- **Activity**:
Output exactly the lines from the one containing "The image size is (2093, 1333)." through the final line of the entries below, both included, and skip the pictures.

Segment Start: Given entries

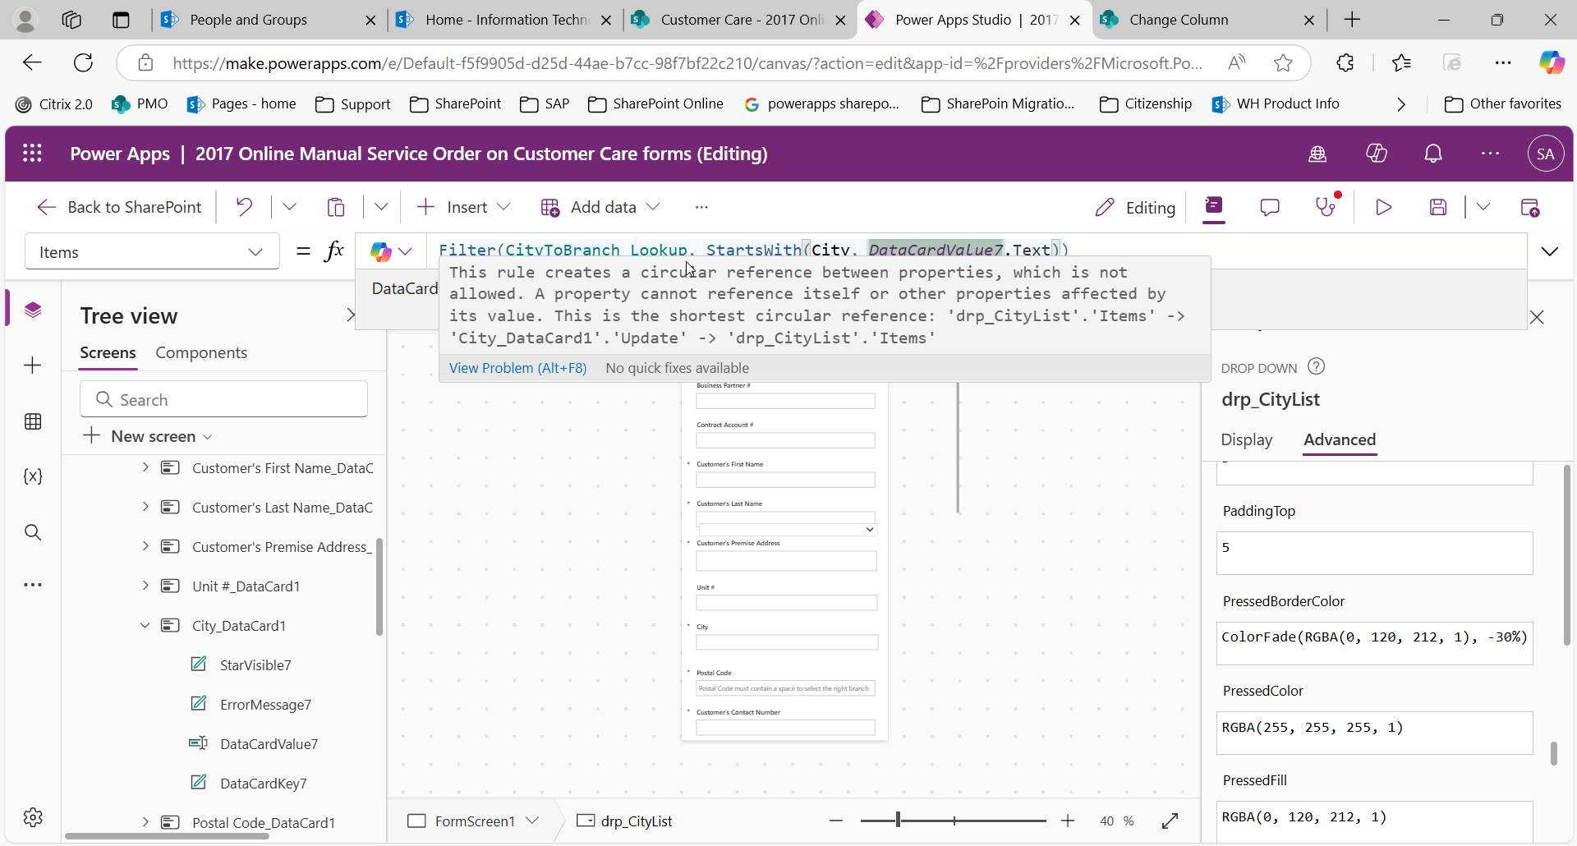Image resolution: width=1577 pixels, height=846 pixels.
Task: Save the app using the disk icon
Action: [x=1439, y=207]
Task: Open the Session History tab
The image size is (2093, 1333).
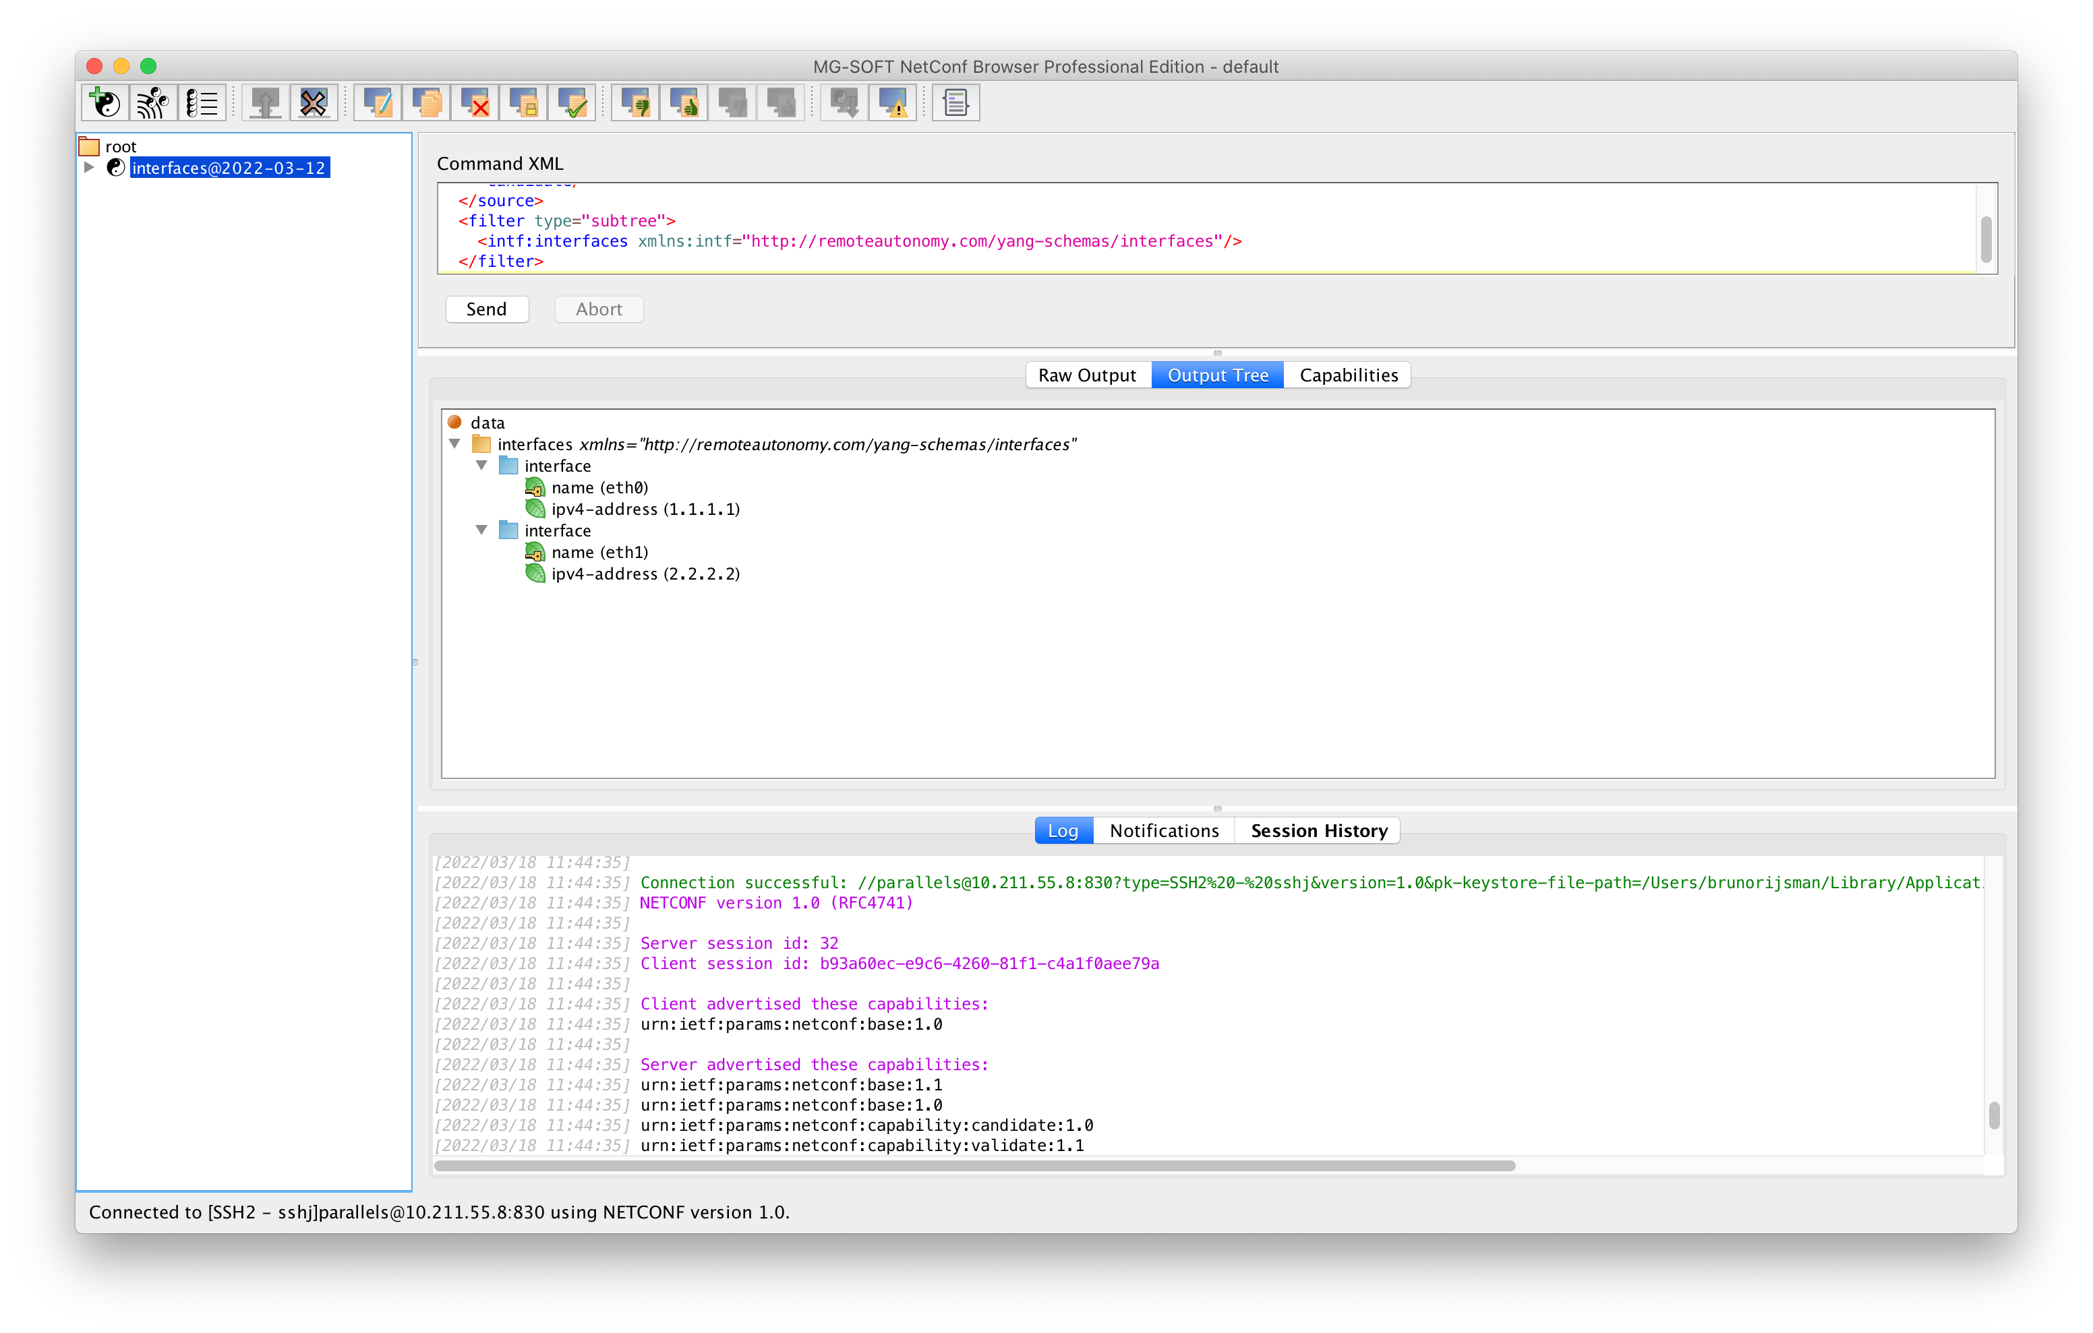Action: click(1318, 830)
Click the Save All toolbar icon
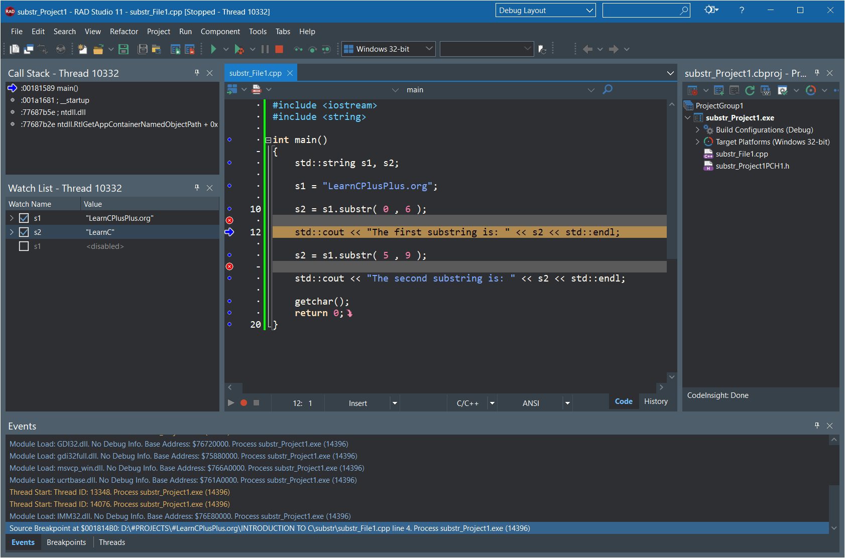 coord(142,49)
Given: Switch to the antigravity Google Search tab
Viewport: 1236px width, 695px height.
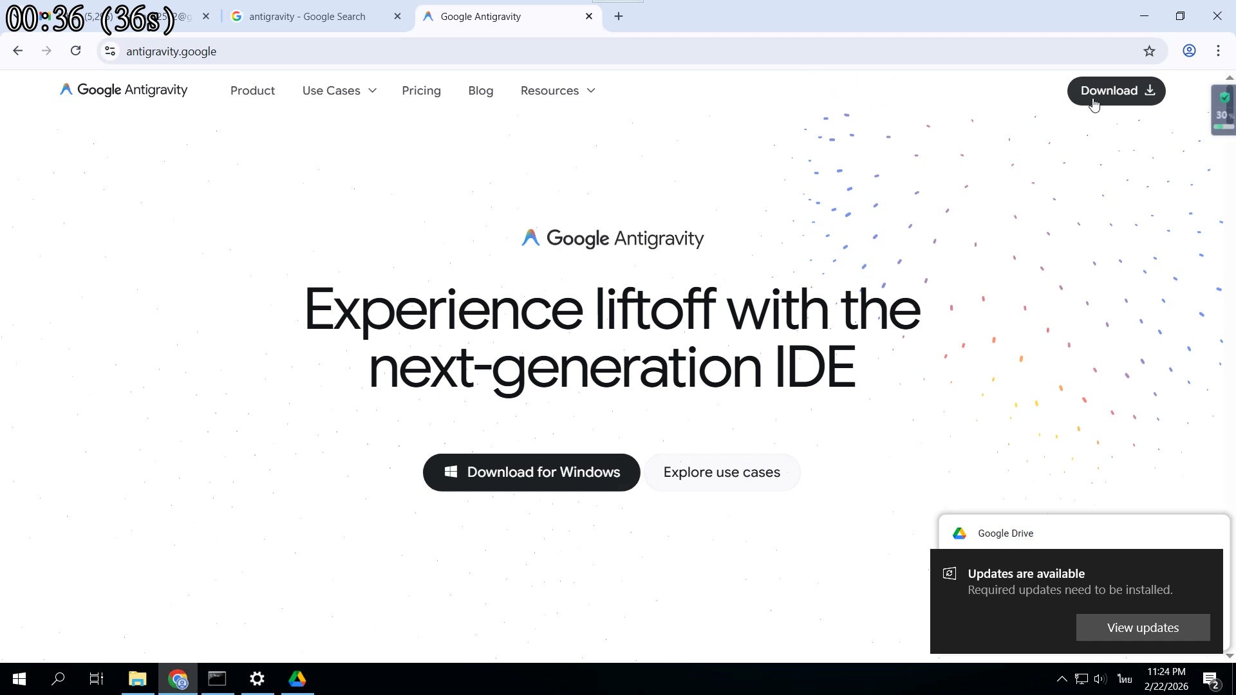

Segment End: Given entries

- **Task output**:
The image size is (2093, 1333).
Action: click(1318, 830)
Click the Save All toolbar icon
 coord(142,49)
Given: Switch to the antigravity Google Search tab
Viewport: 1236px width, 695px height.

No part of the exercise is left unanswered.